Updated

GlaxoSmithKline Plc's (GSK) antidepressant Paxil CR (search) has gone back on sale in the United States, following the resolution of problems at a manufacturing plant in Puerto Rico, the British-based group said on Monday.

Supplies of diabetes medicine Avandamet, which is made at the same factory, are expected to resume within two weeks, it added in a statement.

U.S. regulators seized shipments of both drugs in March because of quality problems at the Cidra site, which resulted in some tablets splitting or containing incorrect doses.

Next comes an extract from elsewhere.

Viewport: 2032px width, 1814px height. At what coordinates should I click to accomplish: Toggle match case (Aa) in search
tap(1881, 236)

Europe's biggest drugmaker had said two months ago that it expected to get the two withdrawn products back on the U.S. market by mid-year after signing a legal agreement with the Food and Drug Administration (search) to put right the deficiencies at Cidra.

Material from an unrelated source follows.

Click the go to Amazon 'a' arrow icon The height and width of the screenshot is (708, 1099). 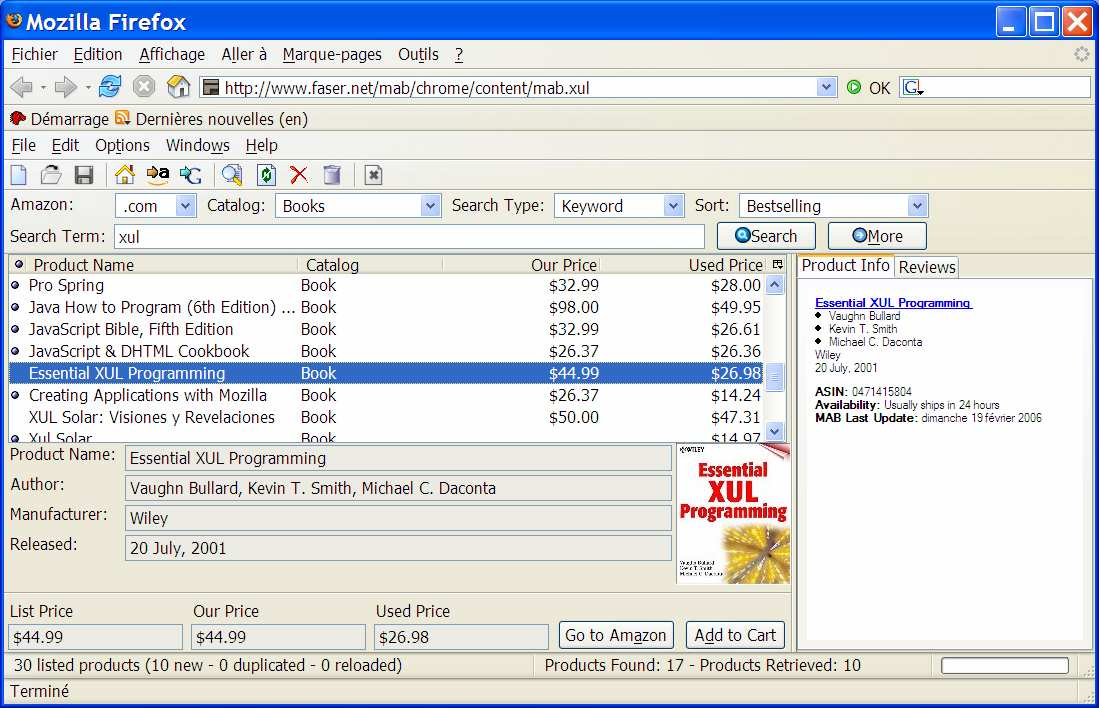pyautogui.click(x=158, y=175)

Supplies will return to other markets shortly after.

The early return of the drugs is a relief to investors who had feared problems at Cidra could jeopardise earnings.

A company spokesman reiterated on Monday that the group remained on track to increase earnings at a low double-digit percentage rate in 2005, when measured at constant currencies.

Annual U.S. sales of the two products totalled around $1 billion before the suspension, with Paxil CR alone selling some $700 million in 2004.

GSK was allowed to continue making medicines at the Puerto Rico plant and the FDA said at the time of the suspensions that the manufacturing issues were not a significant risk for patients.

Paxil CR is a controled-release version of GSK's original Paxil antidepressant, which has now lost patent protection.

British drug delivery specialist SkyePharma Plc (search) developed the controled-release technology used to make the tablet and receives a percentage of Paxil CR sales.

Industry analysts said some investors were cautious ahead of a vaccines seminar on Thursday which could be anticlimactic, particularly as GSK may not yet be ready to announce a U.S. filing date for Cervarix, its cervical cancer vaccine.

Sandford Bernstein analyst Gbola Amusa also dampened enthusiasm about the broader new drug pipeline at GSK, arguing in a note that most of the mid-stage clinical trial results the company had highlighted for 2005 were too early to move the stock price.